The event channel corresponding to the timer virq is then used to inject
events once timer deadlines are met. For now we back the PV timer with
hrtimer.

[ dwmw2: Add save/restore, 32-bit compat mode. ]
Signed-off-by: Joao Martins <joao.m.martins@oracle.com>
Signed-off-by: David Woodhouse <dwmw@amazon.co.uk>
Reported-by: kernel test robot <lkp@intel.com>
Reported-by: kernel test robot <lkp@intel.com>
Reported-by: kernel test robot <lkp@intel.com>
---
 arch/x86/include/asm/kvm_host.h |   4 +
 arch/x86/kvm/irq.c              |  11 +-
 arch/x86/kvm/x86.c              |   3 +
 arch/x86/kvm/xen.c              | 229 ++++++++++++++++++++++++++++++++
 arch/x86/kvm/xen.h              |  33 +++++
 include/uapi/linux/kvm.h        |   6 +
 6 files changed, 284 insertions(+), 2 deletions(-)

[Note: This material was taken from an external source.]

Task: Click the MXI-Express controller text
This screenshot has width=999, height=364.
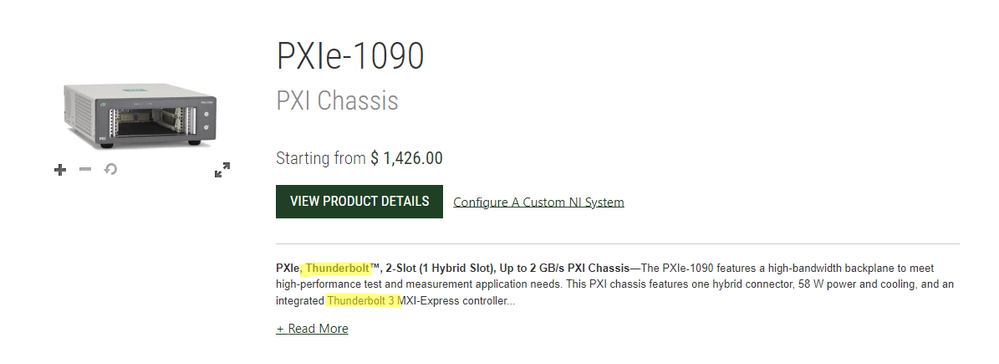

diff --git a/arch/x86/include/asm/kvm_host.h b/arch/x86/include/asm/kvm_host.h
index 7db067440dac..55caf4e1b20e 100644
--- a/arch/x86/include/asm/kvm_host.h
+++ b/arch/x86/include/asm/kvm_host.h
@@ -608,6 +608,10 @@ struct kvm_vcpu_xen {
 	u64 runstate_times[4];
 	unsigned long evtchn_pending_sel;
 	u32 vcpu_id; /* The Xen / ACPI vCPU ID */
+	u32 timer_virq;
+	u64 timer_expires; /* In guest epoch */
+	atomic_t timer_pending;
+	struct hrtimer timer;
 };
 
 struct kvm_vcpu_arch {
diff --git a/arch/x86/kvm/irq.c b/arch/x86/kvm/irq.c
index 172b05343cfd..af2d26fc5458 100644
--- a/arch/x86/kvm/irq.c
+++ b/arch/x86/kvm/irq.c
@@ -22,10 +22,14 @@
  */
 int kvm_cpu_has_pending_timer(struct kvm_vcpu *vcpu)
 {
+	int r = 0;
+
 	if (lapic_in_kernel(vcpu))
-		return apic_has_pending_timer(vcpu);
+		r = apic_has_pending_timer(vcpu);
+	if (kvm_xen_timer_enabled(vcpu))
+		r += kvm_xen_has_pending_timer(vcpu);
 
-	return 0;
+	return r;
 }
 EXPORT_SYMBOL(kvm_cpu_has_pending_timer);
 
@@ -143,6 +147,8 @@ void kvm_inject_pending_timer_irqs(struct kvm_vcpu *vcpu)
 {
 	if (lapic_in_kernel(vcpu))
 		kvm_inject_apic_timer_irqs(vcpu);
+	if (kvm_xen_timer_enabled(vcpu))
+		kvm_xen_inject_timer_irqs(vcpu);
 }
 EXPORT_SYMBOL_GPL(kvm_inject_pending_timer_irqs);
 
@@ -150,6 +156,7 @@ void __kvm_migrate_timers(struct kvm_vcpu *vcpu)
 {
 	__kvm_migrate_apic_timer(vcpu);
 	__kvm_migrate_pit_timer(vcpu);
+	__kvm_migrate_xen_timer(vcpu);
 	static_call_cond(kvm_x86_migrate_timers)(vcpu);
 }
 
diff --git a/arch/x86/kvm/x86.c b/arch/x86/kvm/x86.c
index ff2c7679d5a8..022865e04989 100644
--- a/arch/x86/kvm/x86.c
+++ b/arch/x86/kvm/x86.c
@@ -12096,6 +12096,9 @@ static inline bool kvm_vcpu_has_events(struct kvm_vcpu *vcpu)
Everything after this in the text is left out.